→ **Written request**:
Change "computer-use agent" to "desktop agent" everywhere it occurs in the records below, and reproduce the records with nothing else altered.

→ **Material for this task**:
• • • • •

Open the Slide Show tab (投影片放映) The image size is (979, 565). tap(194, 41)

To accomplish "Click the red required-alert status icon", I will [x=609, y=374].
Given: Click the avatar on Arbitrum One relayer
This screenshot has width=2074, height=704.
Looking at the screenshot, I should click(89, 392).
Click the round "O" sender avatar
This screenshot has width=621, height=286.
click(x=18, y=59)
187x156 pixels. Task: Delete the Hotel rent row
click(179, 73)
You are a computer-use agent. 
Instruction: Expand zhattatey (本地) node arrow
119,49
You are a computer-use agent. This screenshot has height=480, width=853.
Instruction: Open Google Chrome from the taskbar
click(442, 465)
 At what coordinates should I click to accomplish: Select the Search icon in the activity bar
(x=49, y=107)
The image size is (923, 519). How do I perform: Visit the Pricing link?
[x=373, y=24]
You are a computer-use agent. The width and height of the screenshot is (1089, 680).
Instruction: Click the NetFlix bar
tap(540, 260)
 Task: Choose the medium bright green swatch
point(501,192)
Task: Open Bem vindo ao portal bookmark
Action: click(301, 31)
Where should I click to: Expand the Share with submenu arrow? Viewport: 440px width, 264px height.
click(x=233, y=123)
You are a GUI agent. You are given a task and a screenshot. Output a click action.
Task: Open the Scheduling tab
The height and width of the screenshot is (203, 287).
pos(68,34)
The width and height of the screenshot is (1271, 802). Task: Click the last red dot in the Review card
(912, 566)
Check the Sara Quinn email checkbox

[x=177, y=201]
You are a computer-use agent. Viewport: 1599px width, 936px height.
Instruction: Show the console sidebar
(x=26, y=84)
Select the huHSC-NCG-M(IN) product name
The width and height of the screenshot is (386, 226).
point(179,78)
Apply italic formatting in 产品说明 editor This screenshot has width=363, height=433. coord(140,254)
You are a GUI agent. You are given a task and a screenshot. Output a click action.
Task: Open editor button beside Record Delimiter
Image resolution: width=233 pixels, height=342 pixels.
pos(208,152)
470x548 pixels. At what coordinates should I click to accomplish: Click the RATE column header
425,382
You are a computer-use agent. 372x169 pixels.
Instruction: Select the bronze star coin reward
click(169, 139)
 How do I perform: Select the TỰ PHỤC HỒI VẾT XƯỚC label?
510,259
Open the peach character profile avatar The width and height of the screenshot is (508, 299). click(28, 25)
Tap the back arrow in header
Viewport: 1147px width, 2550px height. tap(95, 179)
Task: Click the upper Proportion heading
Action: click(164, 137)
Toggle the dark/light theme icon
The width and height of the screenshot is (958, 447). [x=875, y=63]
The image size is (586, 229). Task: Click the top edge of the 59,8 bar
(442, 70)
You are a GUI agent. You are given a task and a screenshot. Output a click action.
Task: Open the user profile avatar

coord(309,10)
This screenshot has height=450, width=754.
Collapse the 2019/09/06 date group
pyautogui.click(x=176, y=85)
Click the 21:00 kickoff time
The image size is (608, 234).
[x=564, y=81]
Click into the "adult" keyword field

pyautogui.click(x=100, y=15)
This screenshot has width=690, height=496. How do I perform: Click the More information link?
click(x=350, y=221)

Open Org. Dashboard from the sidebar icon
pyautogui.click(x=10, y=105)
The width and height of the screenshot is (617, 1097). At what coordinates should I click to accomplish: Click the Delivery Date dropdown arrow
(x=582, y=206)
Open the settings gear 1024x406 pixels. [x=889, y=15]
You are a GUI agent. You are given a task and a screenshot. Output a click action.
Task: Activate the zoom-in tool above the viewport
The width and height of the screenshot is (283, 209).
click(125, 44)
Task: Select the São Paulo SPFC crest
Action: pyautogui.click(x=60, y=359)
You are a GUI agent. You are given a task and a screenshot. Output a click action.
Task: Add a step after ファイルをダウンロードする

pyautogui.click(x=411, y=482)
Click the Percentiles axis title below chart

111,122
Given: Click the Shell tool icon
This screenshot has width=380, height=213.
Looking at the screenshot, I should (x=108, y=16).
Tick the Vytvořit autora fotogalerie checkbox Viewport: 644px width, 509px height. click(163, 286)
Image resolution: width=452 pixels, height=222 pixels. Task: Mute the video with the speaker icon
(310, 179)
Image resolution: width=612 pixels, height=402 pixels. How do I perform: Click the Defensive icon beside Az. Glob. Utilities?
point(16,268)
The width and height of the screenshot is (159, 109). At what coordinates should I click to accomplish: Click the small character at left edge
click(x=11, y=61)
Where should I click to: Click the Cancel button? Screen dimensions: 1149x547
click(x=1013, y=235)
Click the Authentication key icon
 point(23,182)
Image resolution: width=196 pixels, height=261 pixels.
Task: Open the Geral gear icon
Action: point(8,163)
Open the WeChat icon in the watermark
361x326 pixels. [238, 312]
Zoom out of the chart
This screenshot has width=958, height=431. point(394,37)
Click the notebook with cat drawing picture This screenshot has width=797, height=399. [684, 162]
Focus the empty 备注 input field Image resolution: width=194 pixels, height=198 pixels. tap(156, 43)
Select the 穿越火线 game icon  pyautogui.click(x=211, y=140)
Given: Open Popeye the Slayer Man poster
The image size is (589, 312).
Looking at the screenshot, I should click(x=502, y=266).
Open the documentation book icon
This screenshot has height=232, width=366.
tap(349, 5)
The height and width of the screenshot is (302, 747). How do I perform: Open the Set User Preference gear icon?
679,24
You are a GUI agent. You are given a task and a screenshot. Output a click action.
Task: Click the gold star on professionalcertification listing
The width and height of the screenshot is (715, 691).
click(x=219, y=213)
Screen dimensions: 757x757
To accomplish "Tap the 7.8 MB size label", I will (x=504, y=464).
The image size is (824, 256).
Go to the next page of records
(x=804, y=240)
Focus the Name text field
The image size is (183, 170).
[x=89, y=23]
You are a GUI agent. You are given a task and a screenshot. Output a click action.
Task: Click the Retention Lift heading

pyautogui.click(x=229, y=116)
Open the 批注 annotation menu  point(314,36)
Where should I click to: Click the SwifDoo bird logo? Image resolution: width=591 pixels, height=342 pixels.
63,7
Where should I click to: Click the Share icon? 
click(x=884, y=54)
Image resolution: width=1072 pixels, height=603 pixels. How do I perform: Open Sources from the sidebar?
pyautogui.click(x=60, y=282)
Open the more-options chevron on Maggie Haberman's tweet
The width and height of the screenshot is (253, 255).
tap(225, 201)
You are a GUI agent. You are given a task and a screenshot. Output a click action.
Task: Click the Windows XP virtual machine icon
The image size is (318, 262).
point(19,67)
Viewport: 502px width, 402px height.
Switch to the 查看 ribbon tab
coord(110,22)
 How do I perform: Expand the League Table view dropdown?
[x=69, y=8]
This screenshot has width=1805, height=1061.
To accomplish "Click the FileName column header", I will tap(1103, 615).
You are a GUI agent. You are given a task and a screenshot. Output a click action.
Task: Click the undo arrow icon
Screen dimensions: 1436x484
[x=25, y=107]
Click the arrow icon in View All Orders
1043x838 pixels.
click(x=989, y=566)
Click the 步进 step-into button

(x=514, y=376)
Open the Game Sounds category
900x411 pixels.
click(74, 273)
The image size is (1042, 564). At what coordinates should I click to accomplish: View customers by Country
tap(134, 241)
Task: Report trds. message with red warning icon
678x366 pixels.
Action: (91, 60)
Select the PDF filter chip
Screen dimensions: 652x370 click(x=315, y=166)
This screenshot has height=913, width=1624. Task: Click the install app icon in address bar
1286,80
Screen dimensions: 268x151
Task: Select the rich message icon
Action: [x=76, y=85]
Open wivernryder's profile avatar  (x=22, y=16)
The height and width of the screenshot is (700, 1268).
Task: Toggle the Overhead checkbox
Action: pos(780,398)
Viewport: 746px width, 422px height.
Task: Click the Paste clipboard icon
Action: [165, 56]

• • • • •

→ **Exercise output**:
Open the Slide Show tab (投影片放映) The image size is (979, 565). tap(194, 41)

To accomplish "Click the red required-alert status icon", I will [x=609, y=374].
Given: Click the avatar on Arbitrum One relayer
This screenshot has width=2074, height=704.
Looking at the screenshot, I should click(89, 392).
Click the round "O" sender avatar
This screenshot has width=621, height=286.
click(x=18, y=59)
187x156 pixels. Task: Delete the Hotel rent row
click(179, 73)
You are a desktop agent. 
Instruction: Expand zhattatey (本地) node arrow
119,49
You are a desktop agent. This screenshot has height=480, width=853.
Instruction: Open Google Chrome from the taskbar
click(442, 465)
 At what coordinates should I click to accomplish: Select the Search icon in the activity bar
(x=49, y=107)
The image size is (923, 519). How do I perform: Visit the Pricing link?
[x=373, y=24]
You are a desktop agent. The width and height of the screenshot is (1089, 680).
Instruction: Click the NetFlix bar
tap(540, 260)
 Task: Choose the medium bright green swatch
point(501,192)
Task: Open Bem vindo ao portal bookmark
Action: click(301, 31)
Where should I click to: Expand the Share with submenu arrow? Viewport: 440px width, 264px height.
click(x=233, y=123)
You are a GUI agent. You are given a task and a screenshot. Output a click action.
Task: Open the Scheduling tab
The height and width of the screenshot is (203, 287).
pos(68,34)
The width and height of the screenshot is (1271, 802). Task: Click the last red dot in the Review card
(912, 566)
Check the Sara Quinn email checkbox

[x=177, y=201]
You are a desktop agent. Viewport: 1599px width, 936px height.
Instruction: Show the console sidebar
(x=26, y=84)
Select the huHSC-NCG-M(IN) product name
The width and height of the screenshot is (386, 226).
point(179,78)
Apply italic formatting in 产品说明 editor This screenshot has width=363, height=433. coord(140,254)
You are a GUI agent. You are given a task and a screenshot. Output a click action.
Task: Open editor button beside Record Delimiter
Image resolution: width=233 pixels, height=342 pixels.
pos(208,152)
470x548 pixels. At what coordinates should I click to accomplish: Click the RATE column header
425,382
You are a desktop agent. 372x169 pixels.
Instruction: Select the bronze star coin reward
click(169, 139)
 How do I perform: Select the TỰ PHỤC HỒI VẾT XƯỚC label?
510,259
Open the peach character profile avatar The width and height of the screenshot is (508, 299). click(28, 25)
Tap the back arrow in header
Viewport: 1147px width, 2550px height. tap(95, 179)
Task: Click the upper Proportion heading
Action: click(164, 137)
Toggle the dark/light theme icon
The width and height of the screenshot is (958, 447). [x=875, y=63]
The image size is (586, 229). Task: Click the top edge of the 59,8 bar
(442, 70)
You are a GUI agent. You are given a task and a screenshot. Output a click action.
Task: Open the user profile avatar

coord(309,10)
This screenshot has height=450, width=754.
Collapse the 2019/09/06 date group
pyautogui.click(x=176, y=85)
Click the 21:00 kickoff time
The image size is (608, 234).
[x=564, y=81]
Click into the "adult" keyword field

pyautogui.click(x=100, y=15)
This screenshot has width=690, height=496. How do I perform: Click the More information link?
click(x=350, y=221)

Open Org. Dashboard from the sidebar icon
pyautogui.click(x=10, y=105)
The width and height of the screenshot is (617, 1097). At what coordinates should I click to accomplish: Click the Delivery Date dropdown arrow
(x=582, y=206)
Open the settings gear 1024x406 pixels. [x=889, y=15]
You are a GUI agent. You are given a task and a screenshot. Output a click action.
Task: Activate the zoom-in tool above the viewport
The width and height of the screenshot is (283, 209).
click(125, 44)
Task: Select the São Paulo SPFC crest
Action: pyautogui.click(x=60, y=359)
You are a GUI agent. You are given a task and a screenshot. Output a click action.
Task: Add a step after ファイルをダウンロードする

pyautogui.click(x=411, y=482)
Click the Percentiles axis title below chart

111,122
Given: Click the Shell tool icon
This screenshot has width=380, height=213.
Looking at the screenshot, I should (x=108, y=16).
Tick the Vytvořit autora fotogalerie checkbox Viewport: 644px width, 509px height. click(163, 286)
Image resolution: width=452 pixels, height=222 pixels. Task: Mute the video with the speaker icon
(310, 179)
Image resolution: width=612 pixels, height=402 pixels. How do I perform: Click the Defensive icon beside Az. Glob. Utilities?
point(16,268)
The width and height of the screenshot is (159, 109). At what coordinates should I click to accomplish: Click the small character at left edge
click(x=11, y=61)
Where should I click to: Click the Cancel button? Screen dimensions: 1149x547
click(x=1013, y=235)
Click the Authentication key icon
 point(23,182)
Image resolution: width=196 pixels, height=261 pixels.
Task: Open the Geral gear icon
Action: point(8,163)
Open the WeChat icon in the watermark
361x326 pixels. [238, 312]
Zoom out of the chart
This screenshot has width=958, height=431. point(394,37)
Click the notebook with cat drawing picture This screenshot has width=797, height=399. [684, 162]
Focus the empty 备注 input field Image resolution: width=194 pixels, height=198 pixels. tap(156, 43)
Select the 穿越火线 game icon  pyautogui.click(x=211, y=140)
Given: Open Popeye the Slayer Man poster
The image size is (589, 312).
Looking at the screenshot, I should click(x=502, y=266).
Open the documentation book icon
This screenshot has height=232, width=366.
tap(349, 5)
The height and width of the screenshot is (302, 747). How do I perform: Open the Set User Preference gear icon?
679,24
You are a GUI agent. You are given a task and a screenshot. Output a click action.
Task: Click the gold star on professionalcertification listing
The width and height of the screenshot is (715, 691).
click(x=219, y=213)
Screen dimensions: 757x757
To accomplish "Tap the 7.8 MB size label", I will (x=504, y=464).
The image size is (824, 256).
Go to the next page of records
(x=804, y=240)
Focus the Name text field
The image size is (183, 170).
[x=89, y=23]
You are a GUI agent. You are given a task and a screenshot. Output a click action.
Task: Click the Retention Lift heading

pyautogui.click(x=229, y=116)
Open the 批注 annotation menu  point(314,36)
Where should I click to: Click the SwifDoo bird logo? Image resolution: width=591 pixels, height=342 pixels.
63,7
Where should I click to: Click the Share icon? 
click(x=884, y=54)
Image resolution: width=1072 pixels, height=603 pixels. How do I perform: Open Sources from the sidebar?
pyautogui.click(x=60, y=282)
Open the more-options chevron on Maggie Haberman's tweet
The width and height of the screenshot is (253, 255).
tap(225, 201)
You are a GUI agent. You are given a task and a screenshot. Output a click action.
Task: Click the Windows XP virtual machine icon
The image size is (318, 262).
point(19,67)
Viewport: 502px width, 402px height.
Switch to the 查看 ribbon tab
coord(110,22)
 How do I perform: Expand the League Table view dropdown?
[x=69, y=8]
This screenshot has width=1805, height=1061.
To accomplish "Click the FileName column header", I will tap(1103, 615).
You are a GUI agent. You are given a task and a screenshot. Output a click action.
Task: Click the undo arrow icon
Screen dimensions: 1436x484
[x=25, y=107]
Click the arrow icon in View All Orders
1043x838 pixels.
click(x=989, y=566)
Click the 步进 step-into button

(x=514, y=376)
Open the Game Sounds category
900x411 pixels.
click(74, 273)
The image size is (1042, 564). At what coordinates should I click to accomplish: View customers by Country
tap(134, 241)
Task: Report trds. message with red warning icon
678x366 pixels.
Action: (91, 60)
Select the PDF filter chip
Screen dimensions: 652x370 click(x=315, y=166)
This screenshot has height=913, width=1624. Task: Click the install app icon in address bar
1286,80
Screen dimensions: 268x151
Task: Select the rich message icon
Action: [x=76, y=85]
Open wivernryder's profile avatar  (x=22, y=16)
The height and width of the screenshot is (700, 1268).
Task: Toggle the Overhead checkbox
Action: pos(780,398)
Viewport: 746px width, 422px height.
Task: Click the Paste clipboard icon
Action: [165, 56]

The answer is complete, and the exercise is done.